Nostalgie de l’absolu

11 Mai 2022 | Les 4 vérités de Jean-Marc Vaudiau

Il est possible que la traque de la vérité abstraite et désintéressée soit la seule manière d’étancher cette soif d’absolu.

Balzac – comme d’autres – a mis en lumière ce besoin d’absolu qui habite le cœur des hommes. Il a peint un riche savant se ruinant, lui et sa famille, dans de vaines recherches pour retrouver l’élément essentiel au cœur de la matière («La Recherche de l’Absolu», 1834); il a aussi mis en scène un peintre délirant tentant de faire le portrait de la femme absolue («Le Chef-d’œuvre inconnu», 1831). Mais rien de ce qui est matériel, ni la science ni l’art, ne peut rejoindre cet inaccessible idéal.
Il est possible que la traque de la vérité abstraite et désintéressée soit la seule manière d’étancher cette soif d’absolu. Rien dans la matière n’est à même d’apporter satisfaction: ni le bougisme, ni la richesse pécuniaire, ni l’illusion d’un paradis perdu, ni la fête. Tournons-nous plutôt vers la recherche désintéressée de la vérité: des mots oubliés que ceux-là! Plus personne n’agit de manière désintéressée, et même l’Université est politisée au point que la recherche en pâtit. Quant à la vérité, avec le relativisme, c’est un mot qui a perdu son sens. Il a sombré dans le lexique des mots obsolètes.
------------------------------
### Travail demandé
Dans le texte sur la nostalgie de l’absolu, quelle œuvre de Balzac met en scène un peintre qui tente de faire le portrait de la femme absolue ?
------------------------------
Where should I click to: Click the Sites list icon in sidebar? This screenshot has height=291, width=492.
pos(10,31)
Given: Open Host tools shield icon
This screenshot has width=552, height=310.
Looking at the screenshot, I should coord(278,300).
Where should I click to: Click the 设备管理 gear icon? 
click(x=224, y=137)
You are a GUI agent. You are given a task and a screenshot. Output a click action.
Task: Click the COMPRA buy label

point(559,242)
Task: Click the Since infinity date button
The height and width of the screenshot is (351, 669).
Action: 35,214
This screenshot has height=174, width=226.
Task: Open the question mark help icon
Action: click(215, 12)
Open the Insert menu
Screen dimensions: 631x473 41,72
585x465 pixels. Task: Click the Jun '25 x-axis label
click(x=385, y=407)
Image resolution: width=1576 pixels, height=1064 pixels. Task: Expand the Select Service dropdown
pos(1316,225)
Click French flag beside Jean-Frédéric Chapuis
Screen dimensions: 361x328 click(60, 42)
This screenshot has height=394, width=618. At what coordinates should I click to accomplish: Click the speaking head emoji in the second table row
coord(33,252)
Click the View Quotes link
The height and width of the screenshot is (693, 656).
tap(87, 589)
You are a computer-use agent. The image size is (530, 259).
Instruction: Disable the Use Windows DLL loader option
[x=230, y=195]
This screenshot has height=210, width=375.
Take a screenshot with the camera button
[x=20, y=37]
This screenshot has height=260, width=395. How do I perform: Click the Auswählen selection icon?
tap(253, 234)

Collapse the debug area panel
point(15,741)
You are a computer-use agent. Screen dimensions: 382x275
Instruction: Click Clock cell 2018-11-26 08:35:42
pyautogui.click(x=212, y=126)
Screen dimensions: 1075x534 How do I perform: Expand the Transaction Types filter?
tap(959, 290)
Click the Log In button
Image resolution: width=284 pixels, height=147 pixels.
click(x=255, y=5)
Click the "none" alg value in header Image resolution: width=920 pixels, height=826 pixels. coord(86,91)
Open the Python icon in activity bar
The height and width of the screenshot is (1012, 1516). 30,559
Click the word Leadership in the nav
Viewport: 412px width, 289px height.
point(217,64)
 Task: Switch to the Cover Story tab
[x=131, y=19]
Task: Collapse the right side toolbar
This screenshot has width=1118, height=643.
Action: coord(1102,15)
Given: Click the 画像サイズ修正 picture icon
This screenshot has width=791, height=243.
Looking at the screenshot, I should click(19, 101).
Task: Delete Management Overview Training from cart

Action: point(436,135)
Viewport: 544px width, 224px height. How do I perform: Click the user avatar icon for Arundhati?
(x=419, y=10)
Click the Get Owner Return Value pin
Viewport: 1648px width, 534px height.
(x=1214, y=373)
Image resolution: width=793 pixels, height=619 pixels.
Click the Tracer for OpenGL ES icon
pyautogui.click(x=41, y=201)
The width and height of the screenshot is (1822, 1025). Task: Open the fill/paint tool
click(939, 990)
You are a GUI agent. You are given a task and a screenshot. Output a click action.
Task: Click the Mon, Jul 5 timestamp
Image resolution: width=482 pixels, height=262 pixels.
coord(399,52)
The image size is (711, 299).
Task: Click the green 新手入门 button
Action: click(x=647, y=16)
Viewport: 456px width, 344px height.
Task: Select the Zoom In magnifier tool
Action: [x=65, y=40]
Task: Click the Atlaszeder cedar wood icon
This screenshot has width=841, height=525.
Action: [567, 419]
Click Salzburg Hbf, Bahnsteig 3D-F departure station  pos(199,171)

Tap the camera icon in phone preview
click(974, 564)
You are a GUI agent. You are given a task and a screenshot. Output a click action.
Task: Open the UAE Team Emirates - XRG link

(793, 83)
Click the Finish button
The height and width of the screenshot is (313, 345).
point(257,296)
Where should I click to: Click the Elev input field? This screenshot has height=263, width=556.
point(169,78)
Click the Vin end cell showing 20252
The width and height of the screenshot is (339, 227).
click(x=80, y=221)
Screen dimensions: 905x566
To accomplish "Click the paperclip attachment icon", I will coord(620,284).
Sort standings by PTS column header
------------------------------
### Solution rédigée
« Le Chef-d’œuvre inconnu », paru en 1831.